* WHAT THIS TASK INVOLVES *
Begin at the line below that has "Select the crop" and stop after the line that has "Expand the chat input with the arrows icon". Please restate only those lines, word for word.

* INFORMATION SHOWN *
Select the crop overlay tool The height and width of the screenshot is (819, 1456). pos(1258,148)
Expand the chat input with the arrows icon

--

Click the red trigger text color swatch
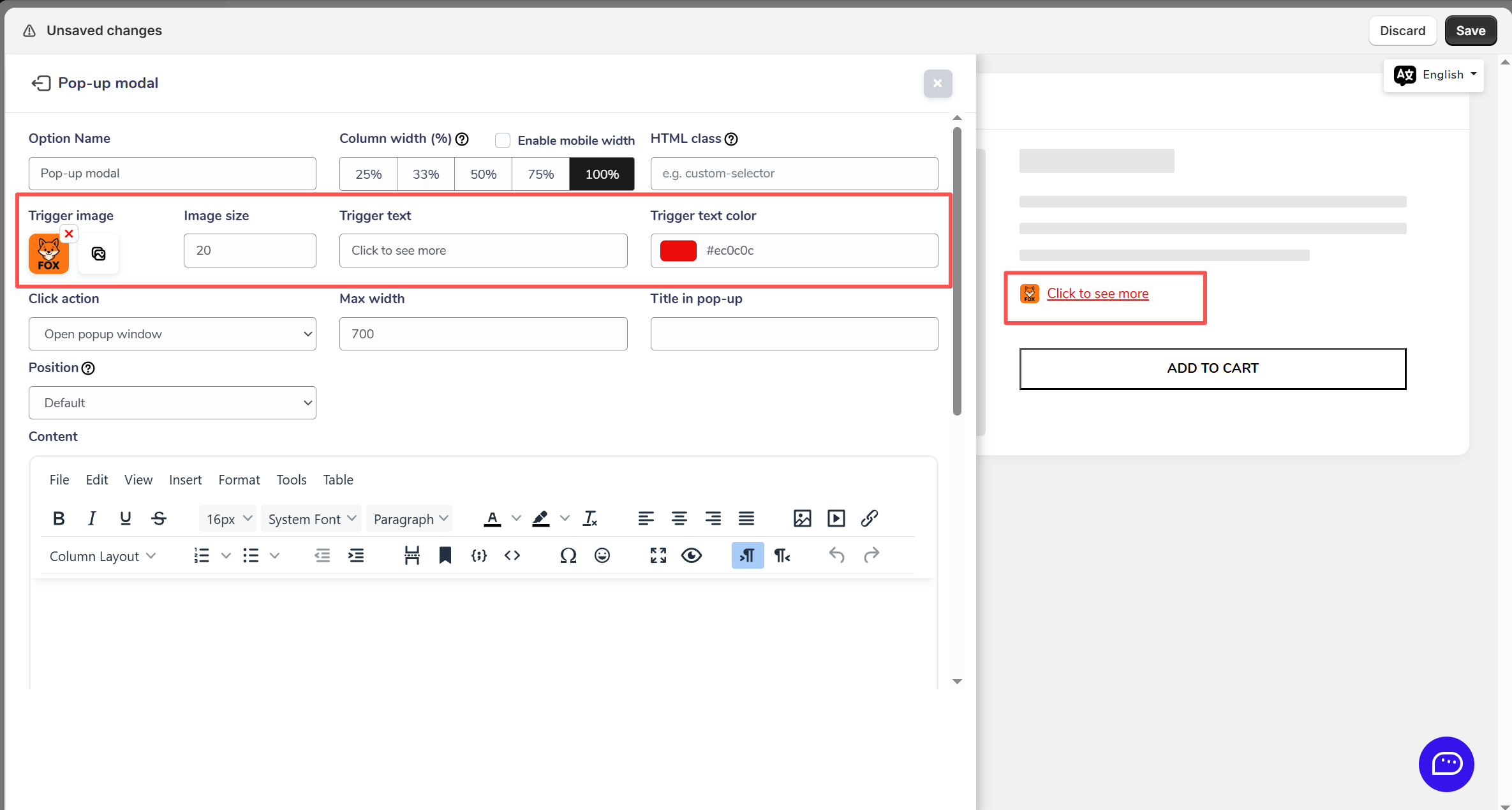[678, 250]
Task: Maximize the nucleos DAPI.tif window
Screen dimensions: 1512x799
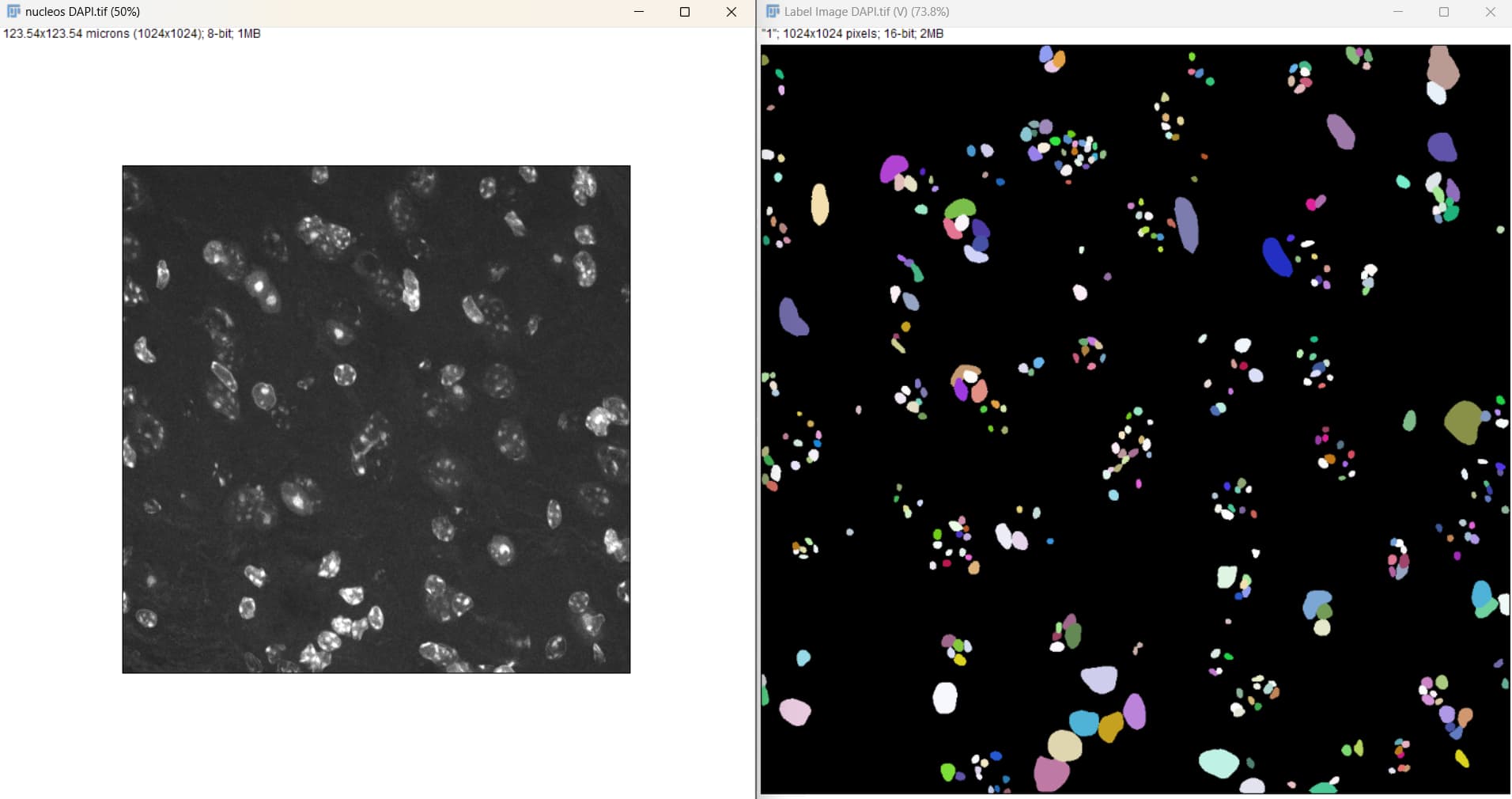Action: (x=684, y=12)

...

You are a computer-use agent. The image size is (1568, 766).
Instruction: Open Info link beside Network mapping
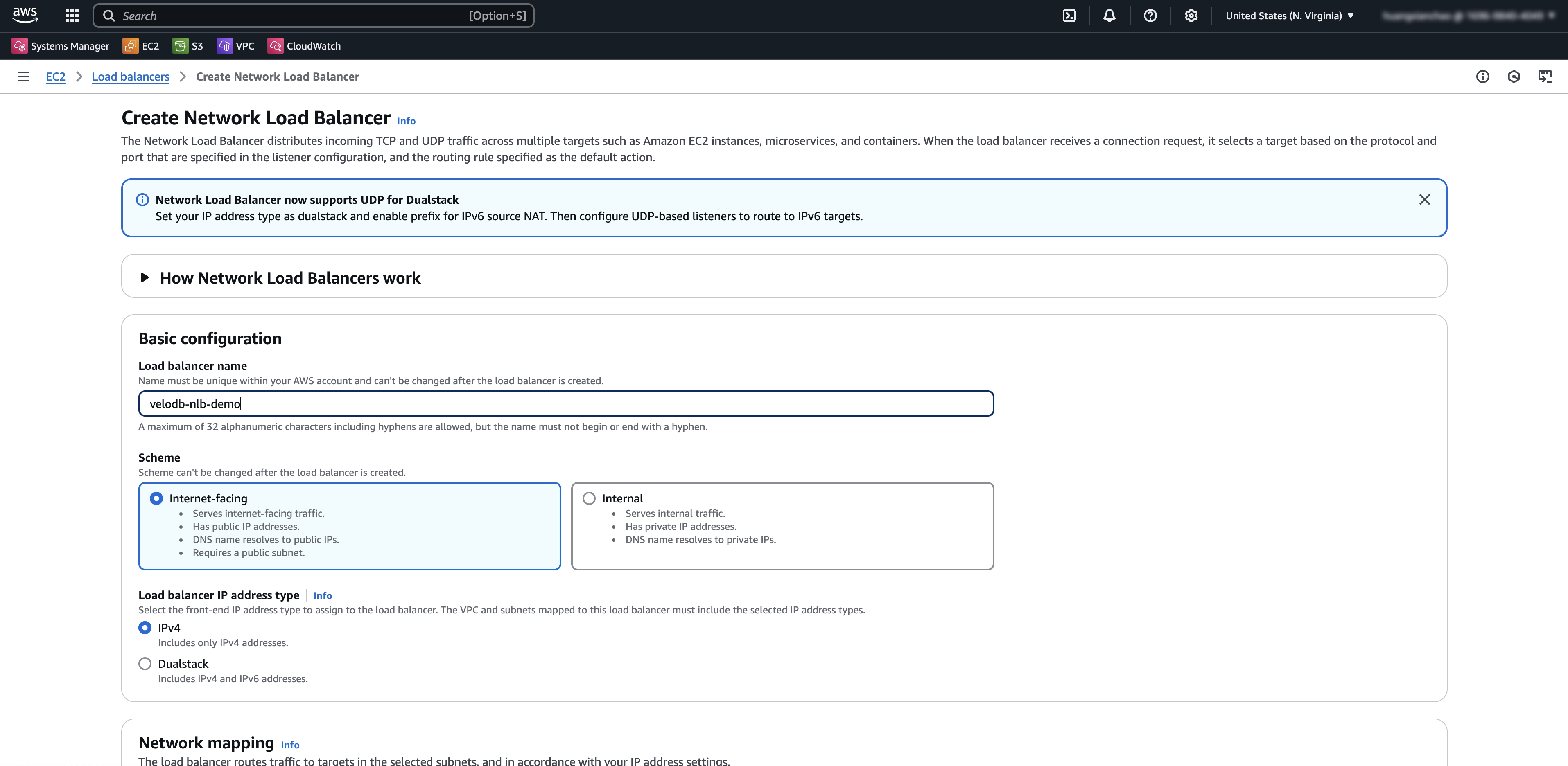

* SOLUTION *
Select the crop overlay tool The height and width of the screenshot is (819, 1456). pos(1258,148)
Expand the chat input with the arrows icon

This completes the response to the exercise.